**HOW TO COMPLETE THIS TASK:** Look for the string "microphone" in the data below, and copy each line that holds it.

**Saved data entries:**

..........

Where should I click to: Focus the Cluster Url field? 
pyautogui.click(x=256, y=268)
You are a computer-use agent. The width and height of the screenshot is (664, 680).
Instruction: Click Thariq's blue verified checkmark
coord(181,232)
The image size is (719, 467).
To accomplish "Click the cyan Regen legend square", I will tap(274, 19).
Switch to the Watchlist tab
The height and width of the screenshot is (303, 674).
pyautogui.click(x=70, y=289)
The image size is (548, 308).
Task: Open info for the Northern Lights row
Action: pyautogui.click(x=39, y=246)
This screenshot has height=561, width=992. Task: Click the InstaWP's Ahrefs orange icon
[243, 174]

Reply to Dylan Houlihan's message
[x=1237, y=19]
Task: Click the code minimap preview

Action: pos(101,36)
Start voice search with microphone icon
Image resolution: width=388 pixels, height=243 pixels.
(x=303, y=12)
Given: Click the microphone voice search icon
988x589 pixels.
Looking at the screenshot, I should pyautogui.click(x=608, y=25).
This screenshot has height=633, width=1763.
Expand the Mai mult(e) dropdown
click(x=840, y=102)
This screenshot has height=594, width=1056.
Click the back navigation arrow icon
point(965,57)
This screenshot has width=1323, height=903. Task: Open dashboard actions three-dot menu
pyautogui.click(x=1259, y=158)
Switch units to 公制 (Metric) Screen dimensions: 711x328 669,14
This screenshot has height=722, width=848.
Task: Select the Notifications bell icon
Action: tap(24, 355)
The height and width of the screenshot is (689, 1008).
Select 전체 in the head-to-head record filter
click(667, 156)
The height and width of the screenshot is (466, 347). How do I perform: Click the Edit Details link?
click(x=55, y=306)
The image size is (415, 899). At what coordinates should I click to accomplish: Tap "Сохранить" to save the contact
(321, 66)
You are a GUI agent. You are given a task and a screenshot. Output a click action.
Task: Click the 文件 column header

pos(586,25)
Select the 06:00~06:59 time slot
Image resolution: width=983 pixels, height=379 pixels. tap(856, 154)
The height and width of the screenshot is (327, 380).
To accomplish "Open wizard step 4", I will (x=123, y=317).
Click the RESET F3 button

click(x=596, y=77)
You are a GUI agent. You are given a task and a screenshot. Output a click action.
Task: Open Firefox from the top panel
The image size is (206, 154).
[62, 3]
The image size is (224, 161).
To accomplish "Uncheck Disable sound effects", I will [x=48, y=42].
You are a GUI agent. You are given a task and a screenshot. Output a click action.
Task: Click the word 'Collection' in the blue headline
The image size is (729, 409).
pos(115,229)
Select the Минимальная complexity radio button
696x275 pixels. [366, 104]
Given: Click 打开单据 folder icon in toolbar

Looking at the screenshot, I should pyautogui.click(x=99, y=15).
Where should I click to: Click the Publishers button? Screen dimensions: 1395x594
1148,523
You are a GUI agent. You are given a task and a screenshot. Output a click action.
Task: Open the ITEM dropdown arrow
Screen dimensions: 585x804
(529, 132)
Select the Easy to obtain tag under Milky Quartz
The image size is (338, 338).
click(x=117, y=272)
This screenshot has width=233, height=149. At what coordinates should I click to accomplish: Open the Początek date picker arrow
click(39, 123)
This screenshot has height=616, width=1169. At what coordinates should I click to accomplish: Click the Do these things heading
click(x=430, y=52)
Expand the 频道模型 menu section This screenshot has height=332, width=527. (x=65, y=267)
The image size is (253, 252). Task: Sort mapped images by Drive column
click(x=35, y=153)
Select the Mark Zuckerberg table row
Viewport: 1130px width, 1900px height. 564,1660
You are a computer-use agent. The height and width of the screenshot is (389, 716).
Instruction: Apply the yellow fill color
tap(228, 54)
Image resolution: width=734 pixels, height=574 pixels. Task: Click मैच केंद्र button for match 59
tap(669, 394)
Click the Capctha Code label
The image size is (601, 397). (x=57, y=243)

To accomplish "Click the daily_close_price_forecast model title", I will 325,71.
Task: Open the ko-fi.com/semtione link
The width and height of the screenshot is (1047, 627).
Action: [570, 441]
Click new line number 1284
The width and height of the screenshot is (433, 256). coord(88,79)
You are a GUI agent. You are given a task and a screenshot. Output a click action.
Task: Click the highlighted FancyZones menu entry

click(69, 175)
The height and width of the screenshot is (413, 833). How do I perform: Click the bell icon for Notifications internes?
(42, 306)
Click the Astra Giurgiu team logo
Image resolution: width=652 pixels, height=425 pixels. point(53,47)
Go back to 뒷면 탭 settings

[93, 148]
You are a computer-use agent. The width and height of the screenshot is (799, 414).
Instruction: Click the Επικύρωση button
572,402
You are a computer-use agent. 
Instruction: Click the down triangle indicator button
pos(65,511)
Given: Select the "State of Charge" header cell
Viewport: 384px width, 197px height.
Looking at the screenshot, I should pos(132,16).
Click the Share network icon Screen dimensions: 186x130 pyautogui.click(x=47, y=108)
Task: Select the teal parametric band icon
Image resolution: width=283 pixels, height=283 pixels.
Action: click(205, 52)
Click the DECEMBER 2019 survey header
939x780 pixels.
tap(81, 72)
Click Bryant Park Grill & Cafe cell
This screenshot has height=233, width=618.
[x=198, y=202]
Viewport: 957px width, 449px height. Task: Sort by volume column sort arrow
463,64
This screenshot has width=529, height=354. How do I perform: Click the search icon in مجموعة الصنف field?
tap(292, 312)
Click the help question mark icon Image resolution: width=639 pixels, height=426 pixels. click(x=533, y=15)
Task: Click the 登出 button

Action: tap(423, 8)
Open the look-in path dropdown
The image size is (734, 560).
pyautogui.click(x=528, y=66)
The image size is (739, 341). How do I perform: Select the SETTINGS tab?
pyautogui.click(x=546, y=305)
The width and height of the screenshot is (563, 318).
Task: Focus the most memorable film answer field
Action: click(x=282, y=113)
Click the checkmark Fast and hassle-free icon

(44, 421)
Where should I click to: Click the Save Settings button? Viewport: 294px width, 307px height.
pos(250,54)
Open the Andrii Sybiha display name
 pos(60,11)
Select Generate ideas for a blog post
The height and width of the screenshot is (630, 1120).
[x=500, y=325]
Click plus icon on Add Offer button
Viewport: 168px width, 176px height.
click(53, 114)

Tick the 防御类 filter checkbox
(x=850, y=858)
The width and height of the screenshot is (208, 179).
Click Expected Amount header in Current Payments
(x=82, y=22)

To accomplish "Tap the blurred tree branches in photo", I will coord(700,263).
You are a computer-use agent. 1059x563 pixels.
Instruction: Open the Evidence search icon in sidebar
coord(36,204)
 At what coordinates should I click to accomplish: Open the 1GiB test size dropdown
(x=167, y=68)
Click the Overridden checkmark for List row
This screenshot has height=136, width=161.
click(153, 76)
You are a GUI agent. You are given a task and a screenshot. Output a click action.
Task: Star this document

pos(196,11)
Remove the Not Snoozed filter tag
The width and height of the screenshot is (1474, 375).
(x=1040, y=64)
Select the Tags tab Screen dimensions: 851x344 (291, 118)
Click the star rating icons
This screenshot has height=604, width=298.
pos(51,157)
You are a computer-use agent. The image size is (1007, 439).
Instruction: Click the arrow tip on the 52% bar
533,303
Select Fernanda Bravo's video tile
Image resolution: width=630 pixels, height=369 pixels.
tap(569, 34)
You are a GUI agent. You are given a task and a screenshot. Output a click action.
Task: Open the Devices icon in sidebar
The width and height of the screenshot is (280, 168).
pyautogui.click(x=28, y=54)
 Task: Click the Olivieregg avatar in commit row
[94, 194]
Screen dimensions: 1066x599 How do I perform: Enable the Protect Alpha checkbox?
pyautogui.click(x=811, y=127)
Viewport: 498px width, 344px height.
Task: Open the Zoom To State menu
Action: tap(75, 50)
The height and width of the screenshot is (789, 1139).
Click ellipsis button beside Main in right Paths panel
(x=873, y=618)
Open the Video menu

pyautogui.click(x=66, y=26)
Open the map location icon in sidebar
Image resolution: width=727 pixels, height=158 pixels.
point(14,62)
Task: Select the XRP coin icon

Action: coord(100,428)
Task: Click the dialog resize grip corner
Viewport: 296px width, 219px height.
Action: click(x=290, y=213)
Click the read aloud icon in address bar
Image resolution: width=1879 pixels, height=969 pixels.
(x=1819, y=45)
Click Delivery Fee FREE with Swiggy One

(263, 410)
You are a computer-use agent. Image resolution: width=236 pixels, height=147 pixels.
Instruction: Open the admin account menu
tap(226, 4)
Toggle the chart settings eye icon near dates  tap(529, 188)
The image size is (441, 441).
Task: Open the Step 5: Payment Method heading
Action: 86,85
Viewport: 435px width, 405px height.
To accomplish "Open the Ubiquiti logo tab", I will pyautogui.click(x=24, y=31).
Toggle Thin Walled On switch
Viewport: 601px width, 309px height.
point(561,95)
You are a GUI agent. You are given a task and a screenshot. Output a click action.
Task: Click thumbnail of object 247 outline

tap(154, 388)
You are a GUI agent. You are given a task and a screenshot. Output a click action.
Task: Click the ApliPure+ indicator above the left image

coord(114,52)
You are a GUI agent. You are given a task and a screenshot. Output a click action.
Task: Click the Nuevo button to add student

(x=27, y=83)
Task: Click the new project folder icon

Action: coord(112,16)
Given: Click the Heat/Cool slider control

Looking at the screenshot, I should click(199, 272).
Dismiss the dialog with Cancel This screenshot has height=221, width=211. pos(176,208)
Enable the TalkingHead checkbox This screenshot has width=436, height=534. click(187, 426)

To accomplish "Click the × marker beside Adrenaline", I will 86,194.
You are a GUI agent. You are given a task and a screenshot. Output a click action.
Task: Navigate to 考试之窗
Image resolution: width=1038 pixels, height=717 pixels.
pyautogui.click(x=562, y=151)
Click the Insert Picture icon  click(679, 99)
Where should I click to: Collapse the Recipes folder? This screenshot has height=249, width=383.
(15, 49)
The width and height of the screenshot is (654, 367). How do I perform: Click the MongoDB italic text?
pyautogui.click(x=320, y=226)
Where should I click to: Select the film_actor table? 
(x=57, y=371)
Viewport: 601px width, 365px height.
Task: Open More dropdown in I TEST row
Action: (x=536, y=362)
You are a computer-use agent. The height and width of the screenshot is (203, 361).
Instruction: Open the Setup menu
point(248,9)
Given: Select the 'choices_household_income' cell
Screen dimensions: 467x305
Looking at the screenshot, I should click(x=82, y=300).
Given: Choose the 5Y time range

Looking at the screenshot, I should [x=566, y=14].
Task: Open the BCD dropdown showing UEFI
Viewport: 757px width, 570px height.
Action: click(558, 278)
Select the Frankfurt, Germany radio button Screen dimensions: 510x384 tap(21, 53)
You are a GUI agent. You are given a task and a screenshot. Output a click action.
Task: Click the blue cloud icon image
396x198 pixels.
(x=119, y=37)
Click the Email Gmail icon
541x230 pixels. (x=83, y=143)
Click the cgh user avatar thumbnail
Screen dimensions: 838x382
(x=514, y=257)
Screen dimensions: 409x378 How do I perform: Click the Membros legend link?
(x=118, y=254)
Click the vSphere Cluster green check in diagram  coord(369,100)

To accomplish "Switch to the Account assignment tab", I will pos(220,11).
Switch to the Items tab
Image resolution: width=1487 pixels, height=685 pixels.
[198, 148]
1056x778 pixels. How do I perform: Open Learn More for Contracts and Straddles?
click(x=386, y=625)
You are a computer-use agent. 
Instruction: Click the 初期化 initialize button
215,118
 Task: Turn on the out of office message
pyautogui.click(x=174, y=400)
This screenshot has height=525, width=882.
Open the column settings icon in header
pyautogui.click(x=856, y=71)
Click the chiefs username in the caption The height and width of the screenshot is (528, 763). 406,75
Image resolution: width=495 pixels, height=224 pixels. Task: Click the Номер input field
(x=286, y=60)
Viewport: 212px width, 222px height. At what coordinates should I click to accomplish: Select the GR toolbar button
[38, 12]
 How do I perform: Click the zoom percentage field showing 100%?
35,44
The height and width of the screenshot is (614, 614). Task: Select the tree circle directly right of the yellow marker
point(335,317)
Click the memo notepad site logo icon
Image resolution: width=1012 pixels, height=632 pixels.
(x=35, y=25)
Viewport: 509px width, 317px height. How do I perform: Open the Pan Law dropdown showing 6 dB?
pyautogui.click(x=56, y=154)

..........

**RESULT:**
Start voice search with microphone icon
Given: Click the microphone voice search icon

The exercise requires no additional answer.